◆ PASSAGE PROVIDED:
══════════════════════════════
Bruce Schwab

Personal information
- Nationality: American
- Born: April 15, 1960 (age 65) Oxnard, California

Sport

Sailing career
- Class(es): IMOCA 60 Beneteau Figaro

= Bruce Schwab =

American sailor and ocean racer (born 1960)

Bruce Schwab (born April 15, 1960 in Oxnard, California) is an American sailor and ocean racer. He circumnavigated the globe twice on his Open 60 racing yacht OceanPlanet becoming the 240th and then the 254th solo sailor to do so. Schwab is the first American to officially complete the famous Vendée Globe Race (2004–2005).

==Early life==
Born April 15, 1960 in Oxnard, California, Schwab moved to the Seattle area in 1965. He lived there until 1973 when he went on a three year cruise with his father and two younger brothers. While returning up the coast to Seattle in 1976, Bruce sailed with his father on the Gary Mull 42 (formerly "Improbable"). He graduated from Ballard High School in Seattle in 1978 and attended the University of Washington for a short time.
══════════════════════════════
◆ DATASET EXTRACT:
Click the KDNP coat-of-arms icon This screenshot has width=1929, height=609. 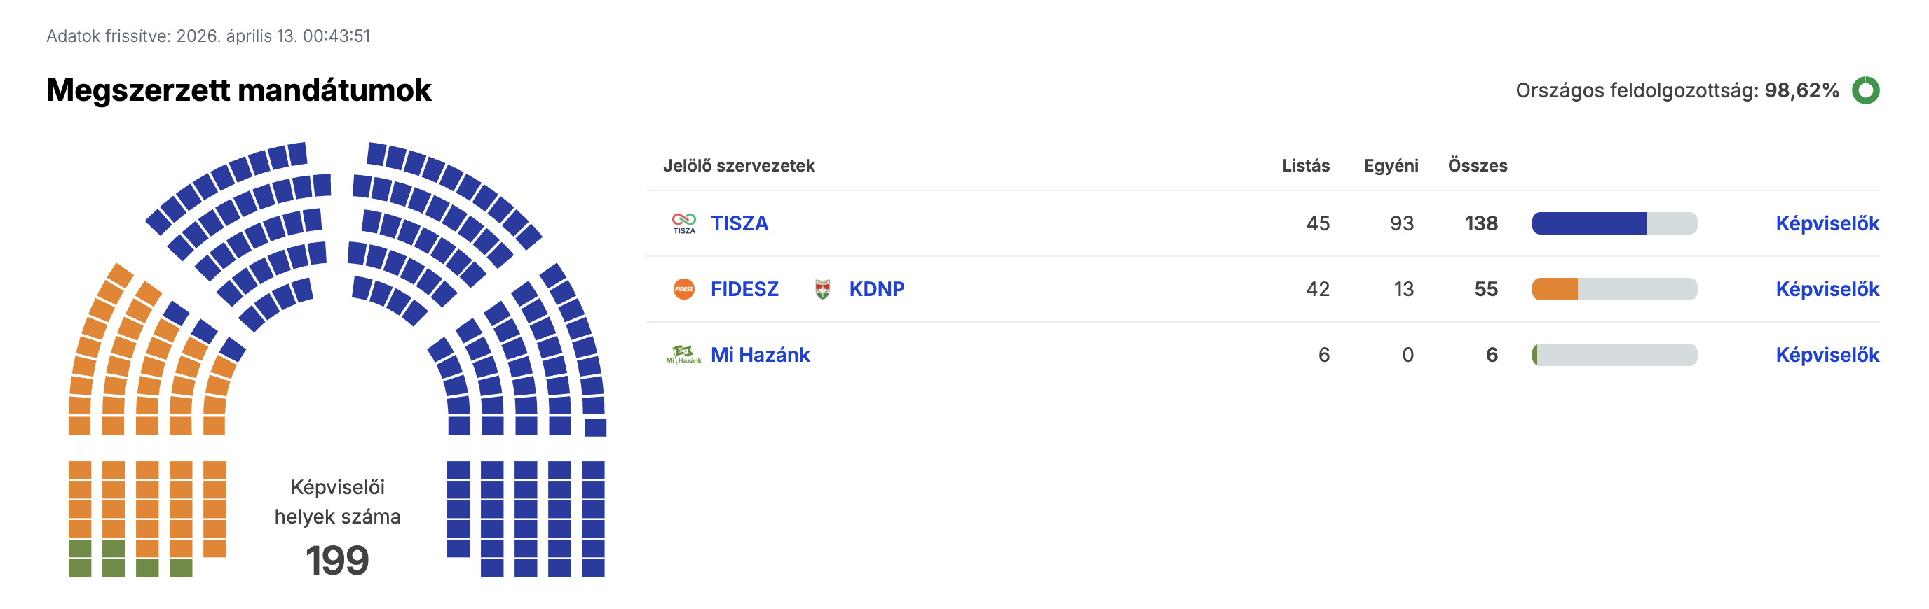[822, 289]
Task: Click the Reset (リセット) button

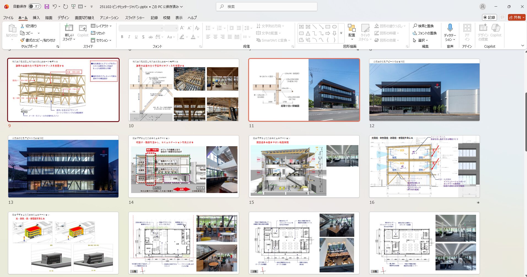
══════════════════════════════
◆ REQUEST A: Restate the Bruce Schwab article from "Sailing career" up to and including "a short time.", replacing "Seattle" with "Portland".
◆ REQUEST B: In the Bruce Schwab article, which high school did Schwab graduate from, and in what year?
◆ REQUEST C: Continue the Bruce Schwab article from its last sentence.
The material plays no part in this work.

◆ EXERCISE RESULT A:
Sailing career
- Class(es): IMOCA 60 Beneteau Figaro

= Bruce Schwab =

American sailor and ocean racer (born 1960)

Bruce Schwab (born April 15, 1960 in Oxnard, California) is an American sailor and ocean racer. He circumnavigated the globe twice on his Open 60 racing yacht OceanPlanet becoming the 240th and then the 254th solo sailor to do so. Schwab is the first American to officially complete the famous Vendée Globe Race (2004–2005).

==Early life==
Born April 15, 1960 in Oxnard, California, Schwab moved to the Portland area in 1965. He lived there until 1973 when he went on a three year cruise with his father and two younger brothers. While returning up the coast to Portland in 1976, Bruce sailed with his father on the Gary Mull 42 (formerly "Improbable"). He graduated from Ballard High School in Portland in 1978 and attended the University of Washington for a short time.

◆ EXERCISE RESULT B: Ballard High School in Seattle, in 1978.

◆ EXERCISE RESULT C:
Schwab became a professional sailor, yacht rigger, and guitarist. He is famous for being the first American sailor to officially finish the Vendee Globe race in 2004–2005, a solo, nonstop, around the world yachting race sailing without assistance on Open 60 class boats, starting and finishing in Les Sables d'Olonne.

==Early career==
Starting in 1979, Schwab spent a year in Santa Cruz racing ultralight displacement sailboats, including crewing on the Moore 24 "Ruby". He went on to start working and racing in the San Francisco Bay area in 1980. He began winning shorthanded races in 1983, including the Doublehanded Farallones, in which he eventually was an 8-time division winner. Bruce won his first singlehanded race, the Three Bridge Fiasco, in 1984 on "Svendle", a boat borrowed from his employer, Svend Svendsen of Svendsen's Boat Works. Schwab continued to win one design and PHRF races, with many wins and season championships, but had his most notable results in solo racing.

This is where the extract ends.